***** Material for this task

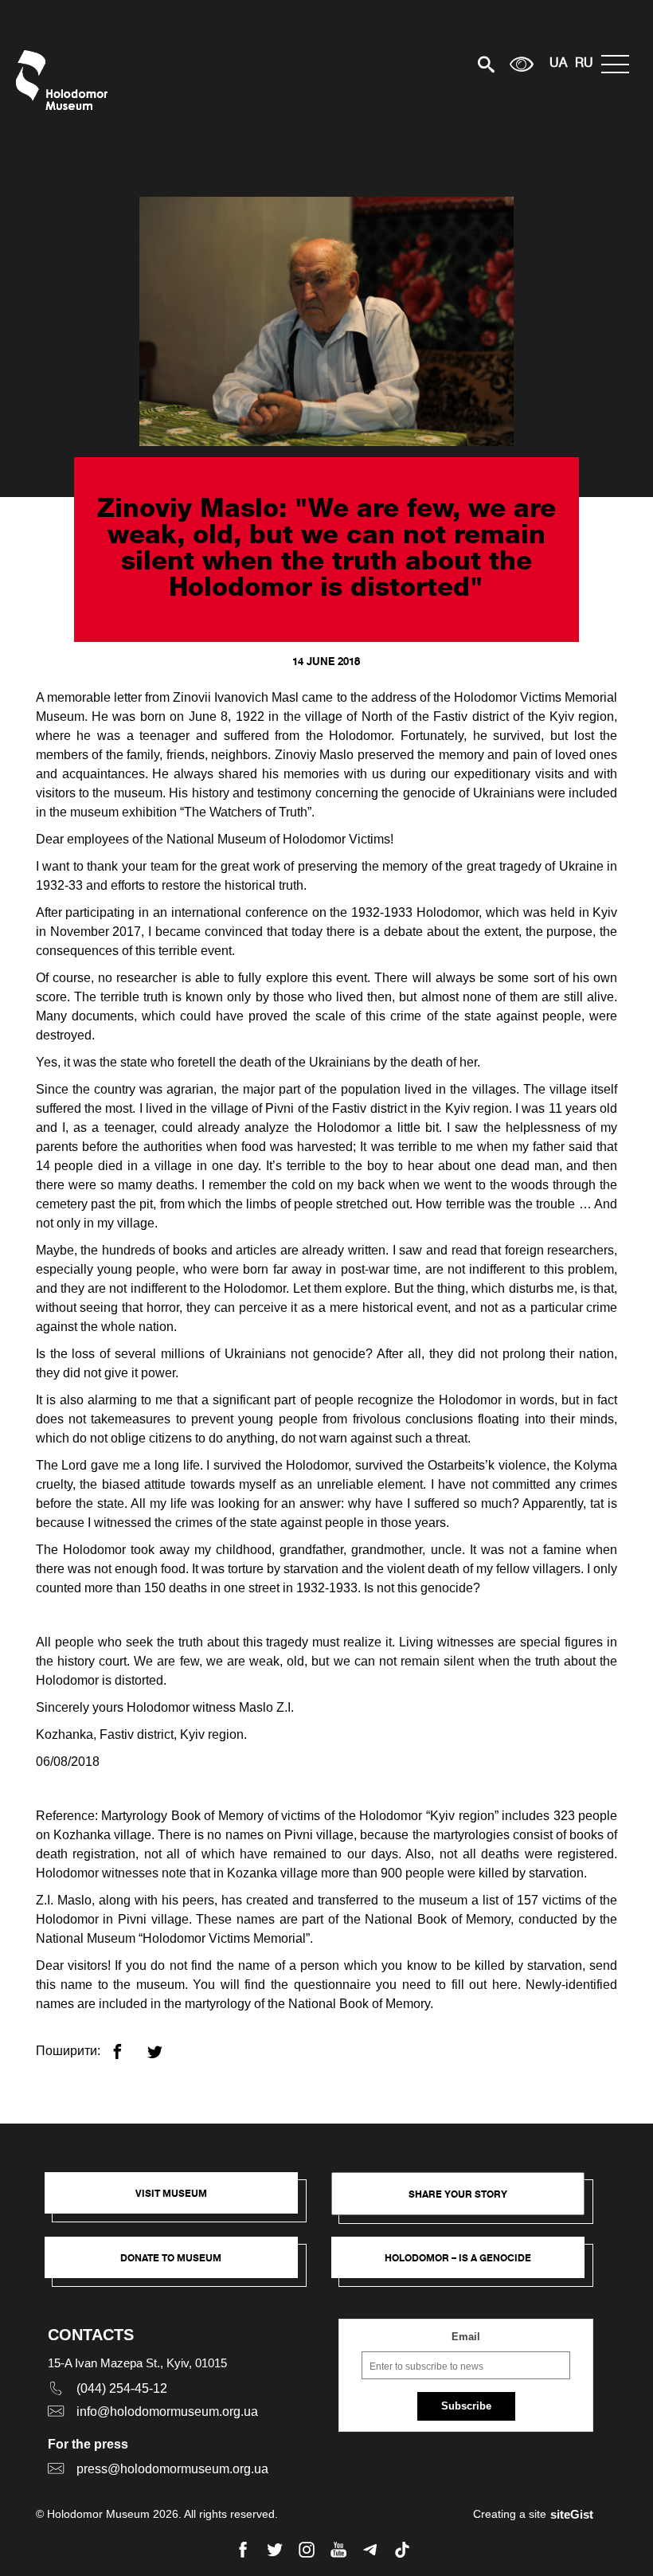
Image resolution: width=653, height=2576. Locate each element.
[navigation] (619, 64)
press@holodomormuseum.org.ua (172, 2469)
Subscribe (466, 2406)
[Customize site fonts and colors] (522, 64)
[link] (179, 2265)
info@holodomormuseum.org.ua (167, 2411)
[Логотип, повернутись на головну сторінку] (65, 80)
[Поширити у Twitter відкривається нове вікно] (164, 2045)
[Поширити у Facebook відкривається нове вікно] (127, 2045)
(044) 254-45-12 (121, 2388)
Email (466, 2337)
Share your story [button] (458, 2194)
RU (584, 63)
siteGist (571, 2514)
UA (558, 63)
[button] (179, 2200)
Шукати (430, 64)
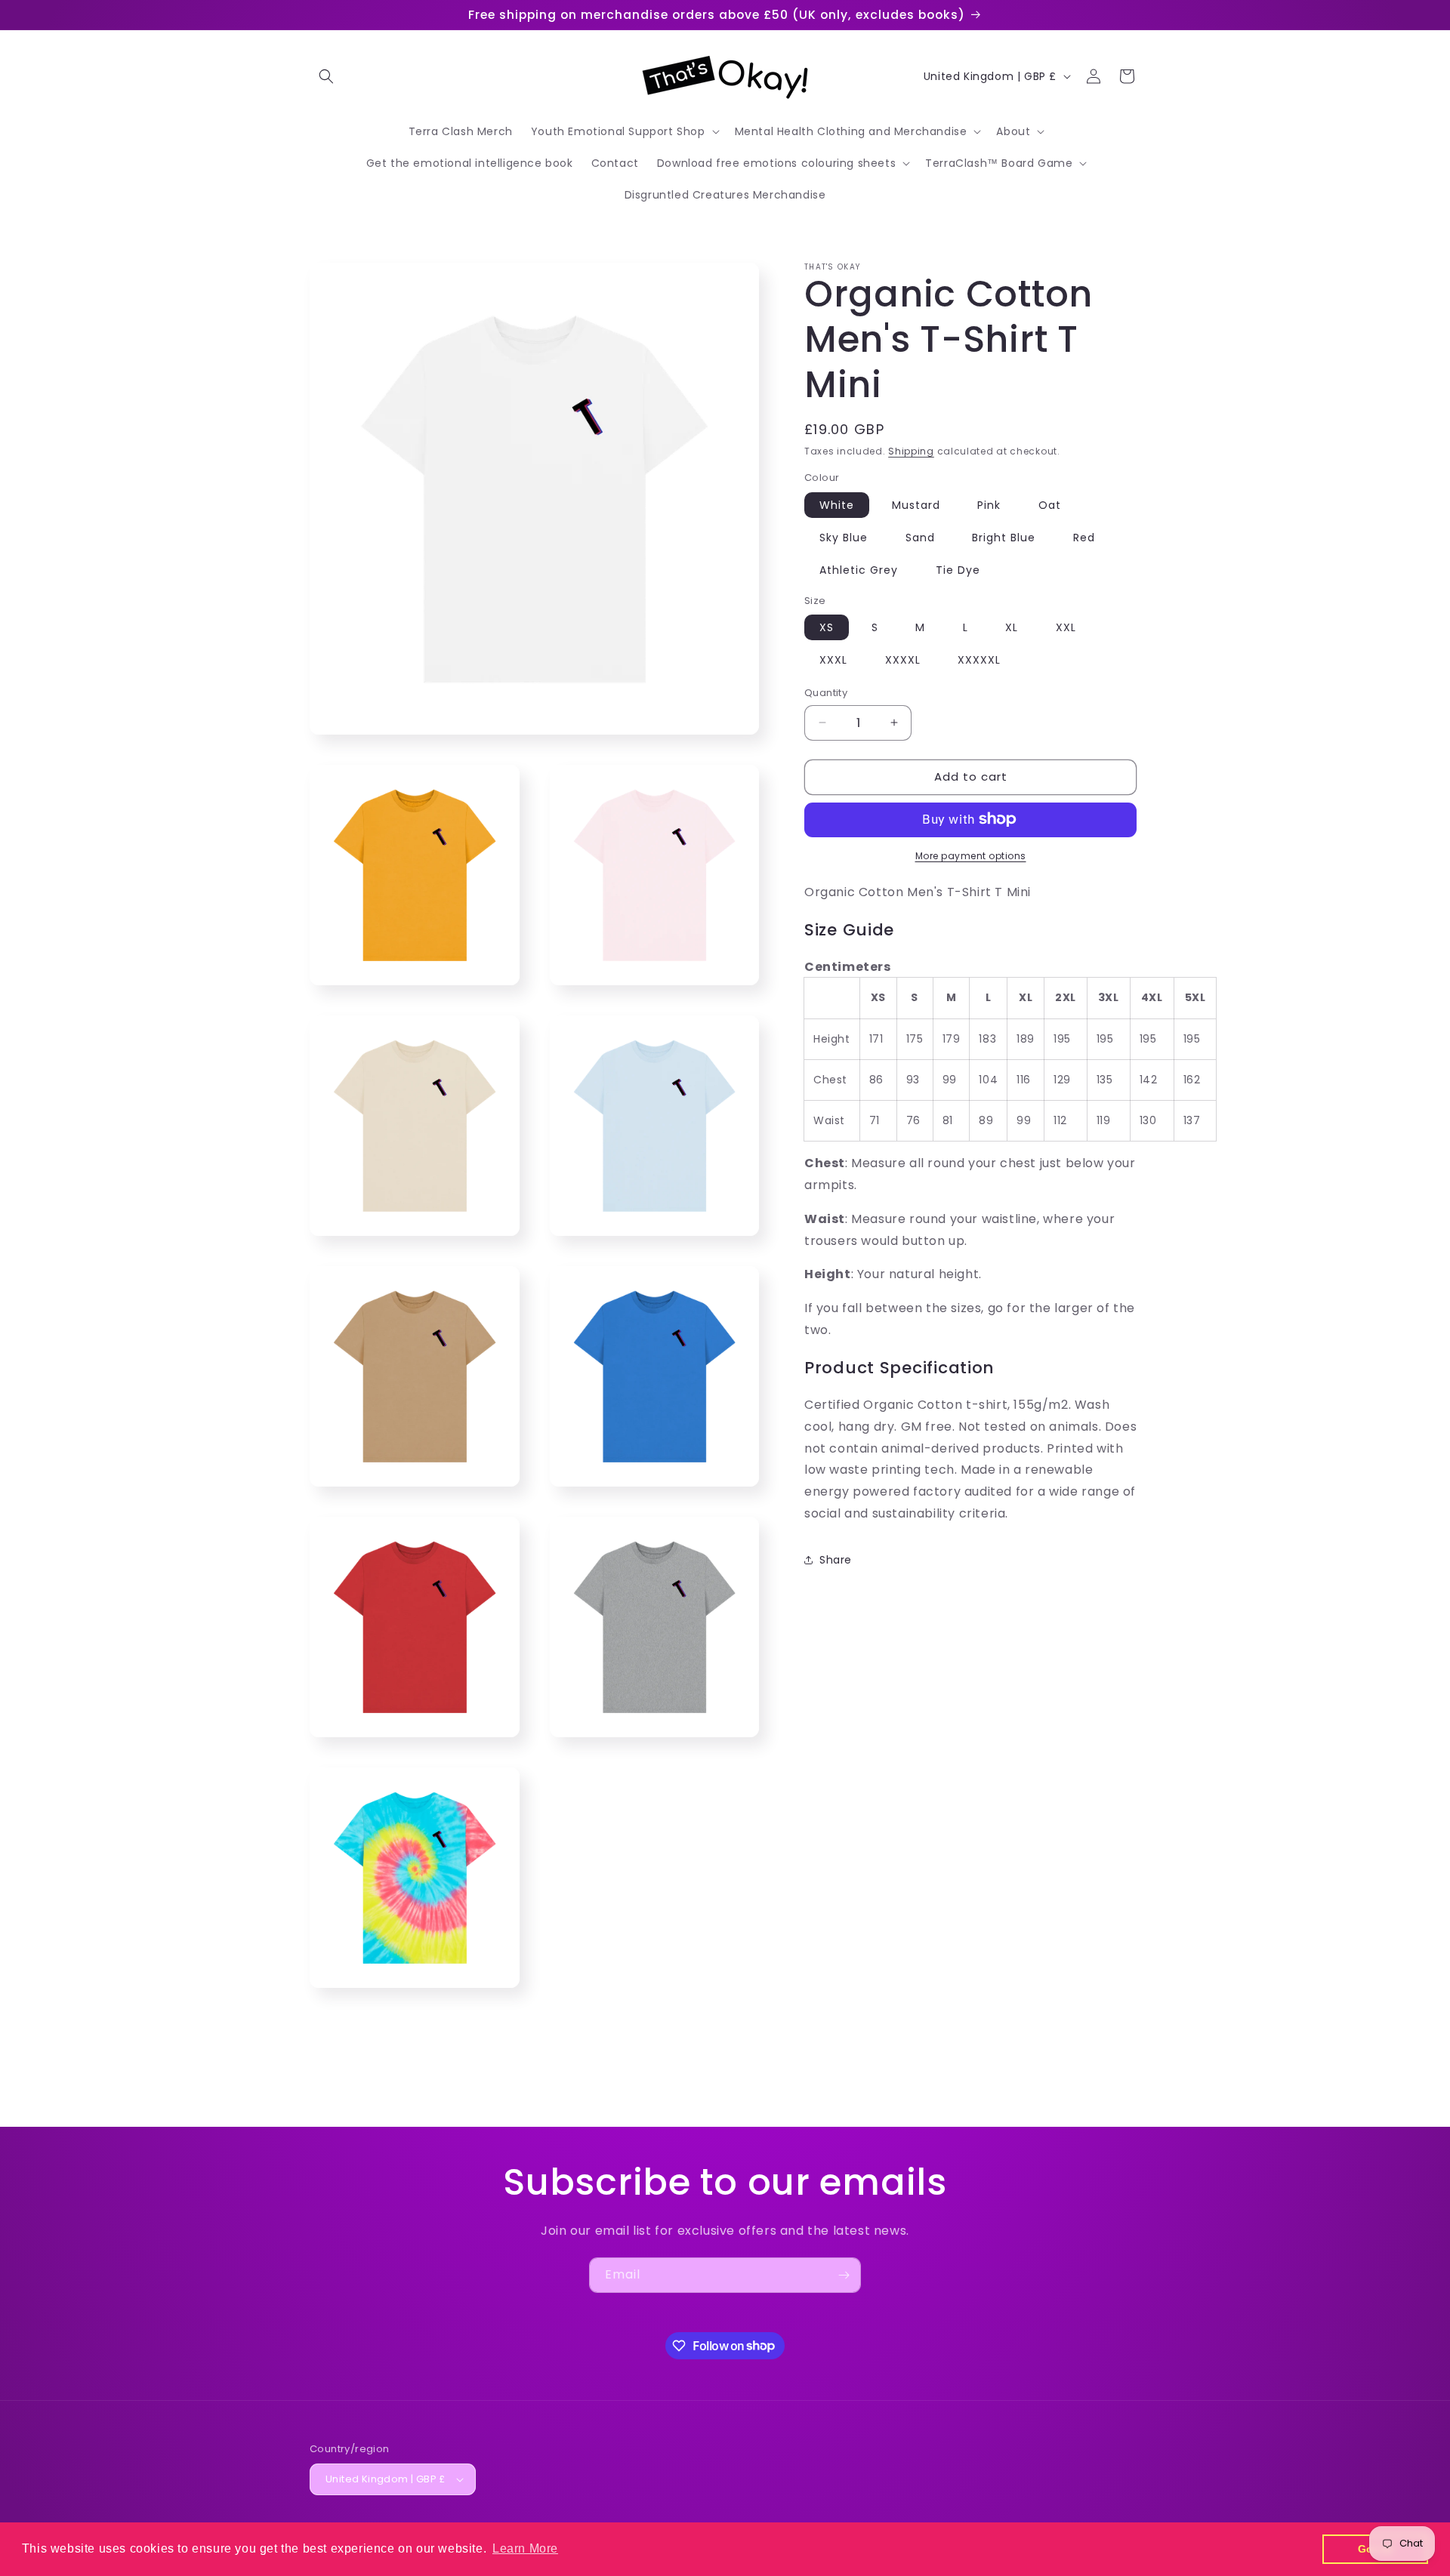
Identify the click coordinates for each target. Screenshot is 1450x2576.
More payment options (970, 855)
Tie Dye (958, 569)
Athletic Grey (858, 569)
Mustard (916, 504)
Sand (920, 536)
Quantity (825, 693)
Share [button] (835, 1559)
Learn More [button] (525, 2548)
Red (1084, 536)
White (836, 504)
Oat (1049, 504)
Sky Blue (843, 536)
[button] (326, 76)
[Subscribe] (843, 2275)
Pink (989, 504)
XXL (1066, 627)
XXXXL (903, 659)
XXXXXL (979, 659)
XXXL (833, 659)
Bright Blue (1003, 536)
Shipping (911, 451)
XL (1011, 627)
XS (826, 627)
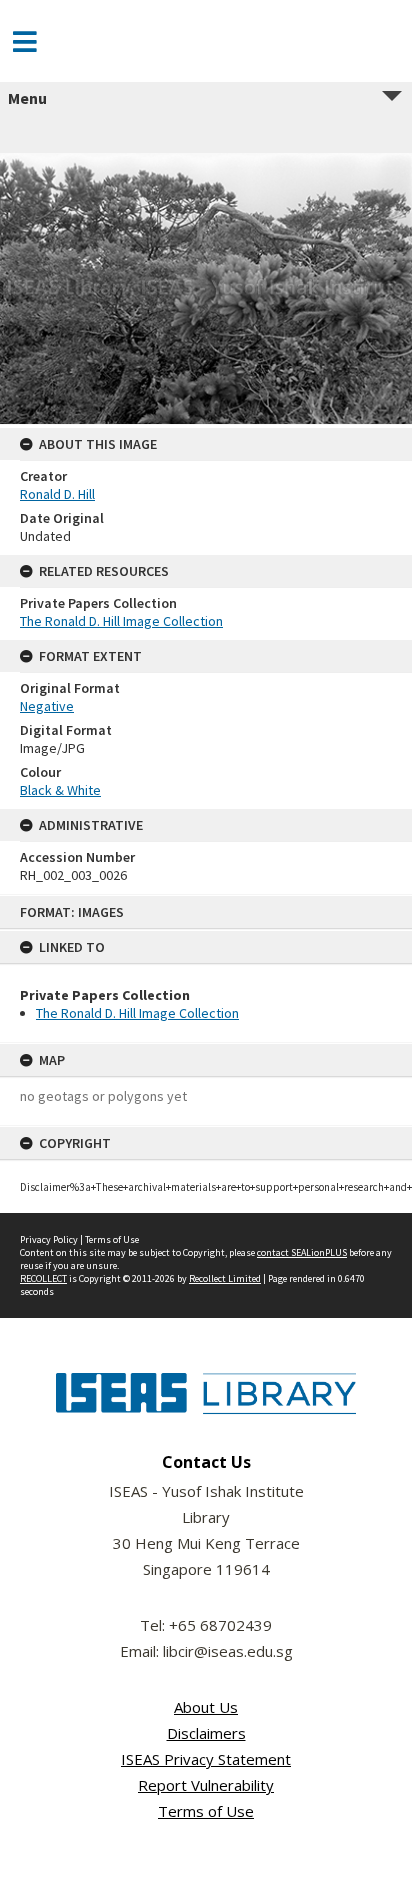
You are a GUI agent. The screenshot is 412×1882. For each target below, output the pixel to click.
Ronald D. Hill (57, 494)
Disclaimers (206, 1733)
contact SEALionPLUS (302, 1252)
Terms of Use (112, 1239)
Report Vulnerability (206, 1785)
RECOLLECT (43, 1278)
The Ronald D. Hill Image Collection (137, 1013)
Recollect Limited (225, 1278)
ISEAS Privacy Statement (206, 1759)
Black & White (60, 790)
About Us (206, 1707)
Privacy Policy (49, 1239)
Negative (47, 706)
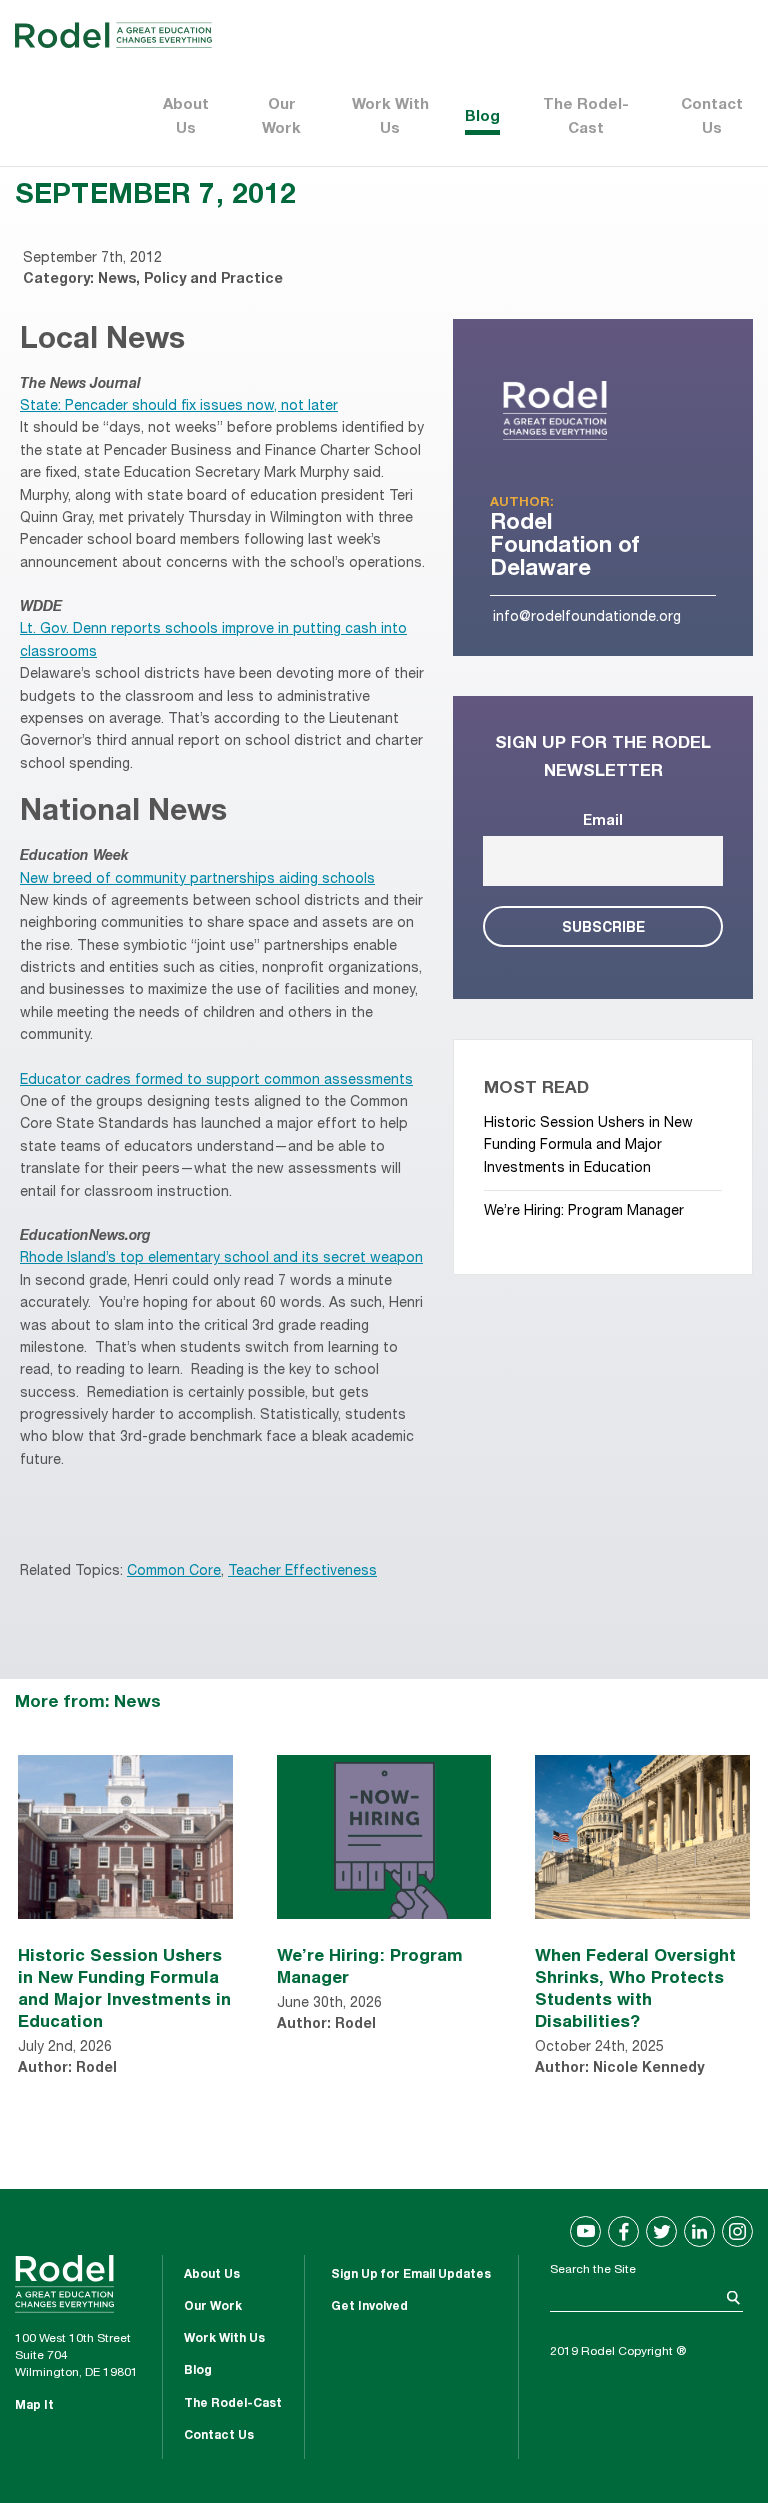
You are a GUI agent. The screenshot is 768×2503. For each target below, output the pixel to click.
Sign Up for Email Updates (411, 2275)
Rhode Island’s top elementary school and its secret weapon (221, 1259)
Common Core (174, 1572)
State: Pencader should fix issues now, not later (179, 407)
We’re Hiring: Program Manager (584, 1212)
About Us (186, 117)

**********

:: Task brief ::
A word-for-word copy is needed, starting at the first line of the listing and ending with the line bearing "Share your story [button] (458, 2194)". No pictures.

:: Exercise answer ::
Image resolution: width=653, height=2576. Locate each element.
[navigation] (619, 64)
press@holodomormuseum.org.ua (172, 2469)
Subscribe (466, 2406)
[Customize site fonts and colors] (522, 64)
[link] (179, 2265)
info@holodomormuseum.org.ua (167, 2411)
[Логотип, повернутись на головну сторінку] (65, 80)
[Поширити у Twitter відкривається нове вікно] (164, 2045)
[Поширити у Facebook відкривається нове вікно] (127, 2045)
(044) 254-45-12 (121, 2388)
Email (466, 2337)
Share your story [button] (458, 2194)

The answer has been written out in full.